First, the app is currently 100% Javascript. Its wrapped in a Django project because I’m going to have to make it online enabled at some point, but I wrote this app from the ground up to run in offline mode. This is a huge departure from traditional web 2.0 development (as of now, web 2.0 is to be considered ‘traditional’), where logic is mostly stored on the server and an ugly mess of ajax calls run that business logic on different events. Instead, I have a Javascript app that is surprisingly elegant. MVC under this architecture is basically SQLite (model), XHTML/CSS (view), and javascript (controller). Then I will have a workerpool to sync up with the server in the background.

As a result, the entire code-base for this app is being served to the web browser. So if you personally want to hack this app, you can download the source files from the browser. Basically, I can’t release this app as closed source. I could put a license on it forbidding you to modify or redistribute it, but you can still read the code; the source is open.
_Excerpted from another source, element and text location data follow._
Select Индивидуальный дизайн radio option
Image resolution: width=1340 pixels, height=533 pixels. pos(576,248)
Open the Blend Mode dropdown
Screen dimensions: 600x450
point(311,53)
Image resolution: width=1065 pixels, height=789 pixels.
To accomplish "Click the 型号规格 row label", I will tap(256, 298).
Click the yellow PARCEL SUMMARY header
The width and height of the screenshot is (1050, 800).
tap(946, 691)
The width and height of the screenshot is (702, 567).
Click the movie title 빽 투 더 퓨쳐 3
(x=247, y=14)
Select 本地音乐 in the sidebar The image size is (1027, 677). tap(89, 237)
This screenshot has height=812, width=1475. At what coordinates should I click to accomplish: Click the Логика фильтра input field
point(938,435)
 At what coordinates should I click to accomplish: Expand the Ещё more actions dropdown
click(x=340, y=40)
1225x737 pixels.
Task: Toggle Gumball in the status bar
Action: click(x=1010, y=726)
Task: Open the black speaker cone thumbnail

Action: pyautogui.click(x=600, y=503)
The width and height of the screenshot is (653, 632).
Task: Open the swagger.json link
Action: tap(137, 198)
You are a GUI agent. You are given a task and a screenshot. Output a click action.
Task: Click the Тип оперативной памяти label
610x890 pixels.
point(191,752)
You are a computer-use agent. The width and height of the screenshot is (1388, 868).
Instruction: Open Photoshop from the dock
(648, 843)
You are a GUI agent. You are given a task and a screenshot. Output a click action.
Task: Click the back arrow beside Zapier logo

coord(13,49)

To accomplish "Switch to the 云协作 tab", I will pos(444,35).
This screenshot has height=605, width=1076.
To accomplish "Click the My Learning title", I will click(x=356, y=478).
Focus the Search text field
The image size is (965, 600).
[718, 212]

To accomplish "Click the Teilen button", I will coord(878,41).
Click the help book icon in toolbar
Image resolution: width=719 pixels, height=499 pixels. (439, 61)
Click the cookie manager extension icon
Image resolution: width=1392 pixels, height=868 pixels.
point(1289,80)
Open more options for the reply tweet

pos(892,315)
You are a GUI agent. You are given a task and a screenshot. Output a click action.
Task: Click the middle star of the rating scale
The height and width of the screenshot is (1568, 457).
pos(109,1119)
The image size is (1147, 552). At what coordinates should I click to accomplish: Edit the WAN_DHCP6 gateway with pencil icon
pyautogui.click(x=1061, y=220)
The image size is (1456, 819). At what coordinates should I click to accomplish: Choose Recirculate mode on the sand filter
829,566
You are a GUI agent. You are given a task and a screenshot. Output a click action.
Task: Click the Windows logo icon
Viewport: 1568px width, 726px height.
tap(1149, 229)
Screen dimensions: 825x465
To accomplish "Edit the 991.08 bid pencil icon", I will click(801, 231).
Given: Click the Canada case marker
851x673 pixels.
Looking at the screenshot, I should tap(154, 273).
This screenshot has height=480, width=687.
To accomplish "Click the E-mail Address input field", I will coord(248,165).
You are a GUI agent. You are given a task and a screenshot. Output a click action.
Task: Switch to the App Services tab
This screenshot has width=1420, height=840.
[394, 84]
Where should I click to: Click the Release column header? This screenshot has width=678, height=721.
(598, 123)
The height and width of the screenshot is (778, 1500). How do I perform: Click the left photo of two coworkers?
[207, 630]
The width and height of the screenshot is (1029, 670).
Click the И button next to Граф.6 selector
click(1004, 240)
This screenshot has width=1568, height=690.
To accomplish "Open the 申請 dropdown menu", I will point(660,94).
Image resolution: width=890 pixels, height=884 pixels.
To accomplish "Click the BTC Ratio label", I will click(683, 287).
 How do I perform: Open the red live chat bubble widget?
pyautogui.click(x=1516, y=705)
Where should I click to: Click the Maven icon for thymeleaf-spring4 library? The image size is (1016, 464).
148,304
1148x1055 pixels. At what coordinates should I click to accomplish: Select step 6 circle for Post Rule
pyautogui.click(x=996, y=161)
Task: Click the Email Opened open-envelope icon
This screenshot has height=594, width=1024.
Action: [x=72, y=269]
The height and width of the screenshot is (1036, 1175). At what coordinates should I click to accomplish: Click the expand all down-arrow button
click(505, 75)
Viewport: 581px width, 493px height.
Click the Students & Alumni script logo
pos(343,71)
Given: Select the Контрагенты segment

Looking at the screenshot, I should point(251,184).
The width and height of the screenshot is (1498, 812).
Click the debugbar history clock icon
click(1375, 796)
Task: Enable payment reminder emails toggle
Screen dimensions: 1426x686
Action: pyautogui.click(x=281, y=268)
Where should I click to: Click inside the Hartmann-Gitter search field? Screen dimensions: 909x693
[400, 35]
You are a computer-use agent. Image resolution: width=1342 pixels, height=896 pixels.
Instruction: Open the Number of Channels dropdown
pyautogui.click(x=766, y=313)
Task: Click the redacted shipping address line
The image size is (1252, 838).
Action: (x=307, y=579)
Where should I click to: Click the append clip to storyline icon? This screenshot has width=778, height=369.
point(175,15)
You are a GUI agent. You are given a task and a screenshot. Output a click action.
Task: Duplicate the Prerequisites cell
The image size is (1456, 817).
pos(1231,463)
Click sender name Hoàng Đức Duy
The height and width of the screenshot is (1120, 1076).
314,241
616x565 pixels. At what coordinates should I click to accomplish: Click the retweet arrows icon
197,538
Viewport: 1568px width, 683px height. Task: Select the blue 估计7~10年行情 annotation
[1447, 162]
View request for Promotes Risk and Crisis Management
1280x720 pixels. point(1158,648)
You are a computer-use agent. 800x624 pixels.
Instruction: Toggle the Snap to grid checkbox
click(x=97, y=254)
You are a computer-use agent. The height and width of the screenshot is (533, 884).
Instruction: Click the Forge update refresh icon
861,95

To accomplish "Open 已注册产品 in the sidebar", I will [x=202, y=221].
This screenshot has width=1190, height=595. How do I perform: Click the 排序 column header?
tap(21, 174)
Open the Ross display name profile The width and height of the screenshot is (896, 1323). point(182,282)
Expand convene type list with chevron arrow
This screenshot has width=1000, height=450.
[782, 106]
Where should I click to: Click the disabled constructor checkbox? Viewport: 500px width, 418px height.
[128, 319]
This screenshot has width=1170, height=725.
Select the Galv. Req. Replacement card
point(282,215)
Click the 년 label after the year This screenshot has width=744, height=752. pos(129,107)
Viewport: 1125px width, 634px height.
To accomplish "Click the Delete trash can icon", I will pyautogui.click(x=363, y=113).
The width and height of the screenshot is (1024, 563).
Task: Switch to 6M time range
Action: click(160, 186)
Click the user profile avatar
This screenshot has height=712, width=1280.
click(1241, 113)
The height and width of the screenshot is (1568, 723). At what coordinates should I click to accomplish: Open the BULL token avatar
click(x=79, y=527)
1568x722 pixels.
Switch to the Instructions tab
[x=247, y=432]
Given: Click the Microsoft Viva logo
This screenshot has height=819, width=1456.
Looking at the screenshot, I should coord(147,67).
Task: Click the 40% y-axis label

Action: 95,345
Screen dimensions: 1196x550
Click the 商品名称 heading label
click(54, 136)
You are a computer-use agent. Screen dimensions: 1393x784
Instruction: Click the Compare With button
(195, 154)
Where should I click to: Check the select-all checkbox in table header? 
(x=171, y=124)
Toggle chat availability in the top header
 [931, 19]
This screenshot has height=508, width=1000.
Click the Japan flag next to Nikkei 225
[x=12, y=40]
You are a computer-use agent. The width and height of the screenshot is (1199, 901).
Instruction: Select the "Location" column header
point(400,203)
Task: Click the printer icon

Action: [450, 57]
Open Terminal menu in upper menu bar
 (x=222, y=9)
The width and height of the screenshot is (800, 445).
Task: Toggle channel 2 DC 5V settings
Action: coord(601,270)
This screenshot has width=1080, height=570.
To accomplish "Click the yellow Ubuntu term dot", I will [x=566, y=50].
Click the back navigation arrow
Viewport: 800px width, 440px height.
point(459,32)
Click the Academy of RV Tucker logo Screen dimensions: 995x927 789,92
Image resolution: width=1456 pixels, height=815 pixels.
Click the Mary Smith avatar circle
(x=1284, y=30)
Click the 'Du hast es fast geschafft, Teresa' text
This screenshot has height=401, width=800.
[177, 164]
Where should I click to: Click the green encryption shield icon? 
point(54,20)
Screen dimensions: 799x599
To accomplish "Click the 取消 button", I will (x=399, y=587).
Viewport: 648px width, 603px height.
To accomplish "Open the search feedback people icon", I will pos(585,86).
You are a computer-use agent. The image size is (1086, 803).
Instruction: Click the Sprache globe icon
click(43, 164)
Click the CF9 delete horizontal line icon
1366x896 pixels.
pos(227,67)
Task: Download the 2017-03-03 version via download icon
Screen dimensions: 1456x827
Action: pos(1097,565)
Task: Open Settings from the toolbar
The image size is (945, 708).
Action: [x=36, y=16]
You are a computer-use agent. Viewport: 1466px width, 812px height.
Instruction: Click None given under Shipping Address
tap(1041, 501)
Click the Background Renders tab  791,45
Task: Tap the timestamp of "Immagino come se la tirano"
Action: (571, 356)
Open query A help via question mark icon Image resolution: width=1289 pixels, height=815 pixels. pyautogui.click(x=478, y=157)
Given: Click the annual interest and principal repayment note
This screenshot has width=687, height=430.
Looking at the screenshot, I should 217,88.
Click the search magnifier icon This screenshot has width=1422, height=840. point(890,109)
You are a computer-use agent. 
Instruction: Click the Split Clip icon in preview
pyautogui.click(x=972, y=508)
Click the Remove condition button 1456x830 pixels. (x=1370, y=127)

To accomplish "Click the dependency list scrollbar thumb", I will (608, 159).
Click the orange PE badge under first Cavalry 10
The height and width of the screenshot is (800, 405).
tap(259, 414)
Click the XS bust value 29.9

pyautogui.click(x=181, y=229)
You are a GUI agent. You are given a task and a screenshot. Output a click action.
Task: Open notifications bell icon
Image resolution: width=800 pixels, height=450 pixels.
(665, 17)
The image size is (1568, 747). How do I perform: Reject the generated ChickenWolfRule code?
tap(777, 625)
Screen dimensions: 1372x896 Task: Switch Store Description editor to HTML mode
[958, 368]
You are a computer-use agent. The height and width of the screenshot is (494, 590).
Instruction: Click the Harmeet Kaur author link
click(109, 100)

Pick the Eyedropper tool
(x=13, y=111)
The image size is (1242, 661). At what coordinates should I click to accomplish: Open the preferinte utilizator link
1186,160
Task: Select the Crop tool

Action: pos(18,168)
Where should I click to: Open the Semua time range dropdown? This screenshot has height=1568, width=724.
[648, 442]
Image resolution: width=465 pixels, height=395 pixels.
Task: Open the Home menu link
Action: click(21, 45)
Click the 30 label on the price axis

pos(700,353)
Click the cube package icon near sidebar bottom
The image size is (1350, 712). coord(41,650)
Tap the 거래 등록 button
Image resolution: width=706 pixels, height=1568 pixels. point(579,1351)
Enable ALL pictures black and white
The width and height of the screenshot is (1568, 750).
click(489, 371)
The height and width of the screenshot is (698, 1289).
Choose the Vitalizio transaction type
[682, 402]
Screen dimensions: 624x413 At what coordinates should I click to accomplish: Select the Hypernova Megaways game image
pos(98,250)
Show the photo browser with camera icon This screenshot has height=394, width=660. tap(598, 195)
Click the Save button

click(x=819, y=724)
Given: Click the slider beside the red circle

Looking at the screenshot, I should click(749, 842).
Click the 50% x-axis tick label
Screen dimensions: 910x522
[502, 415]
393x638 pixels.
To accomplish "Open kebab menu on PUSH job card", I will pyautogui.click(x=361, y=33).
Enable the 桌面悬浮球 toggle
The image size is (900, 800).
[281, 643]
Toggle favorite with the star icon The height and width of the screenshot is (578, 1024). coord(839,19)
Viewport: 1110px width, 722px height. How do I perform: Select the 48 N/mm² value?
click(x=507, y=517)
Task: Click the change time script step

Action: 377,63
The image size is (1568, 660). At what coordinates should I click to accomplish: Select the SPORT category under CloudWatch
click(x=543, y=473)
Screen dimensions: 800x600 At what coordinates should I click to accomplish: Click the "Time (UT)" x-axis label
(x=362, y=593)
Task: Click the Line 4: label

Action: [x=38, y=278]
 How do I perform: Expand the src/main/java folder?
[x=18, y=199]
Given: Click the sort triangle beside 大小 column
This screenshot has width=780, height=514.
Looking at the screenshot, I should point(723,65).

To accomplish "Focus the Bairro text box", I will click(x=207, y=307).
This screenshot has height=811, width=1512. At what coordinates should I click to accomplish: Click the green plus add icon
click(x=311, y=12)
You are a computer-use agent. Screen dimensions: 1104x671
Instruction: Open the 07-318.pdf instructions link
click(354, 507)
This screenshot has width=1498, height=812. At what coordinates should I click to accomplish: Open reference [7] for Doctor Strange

Of course, that’s not a problem for me, as I release most of my code as open source and its already up on github. But it could kill corporate migration toward offline-enabled web 3.0. Because while its one thing to keep your trade secrets locked up on the server and provide a few incoherent javascript calls that interact with that API, it is a completely different beast to put your entire app available for download as a .js file.

I suspect the open source movement has gained enough momentum that any companies who have these fears will simply be put out of business by more modern outfits that will spring up to take their place. Otherwise, either web 3.0 will fail to grab market share, or somebody will come up with a way to ‘compile’ javascript into a standards compliant byte-code so they can pretend nobody can reverse engineer their app. This would be a damn shame as its a politically-motivated technically useless layer of complexity on a web based architecture that I am finally happy to be working with.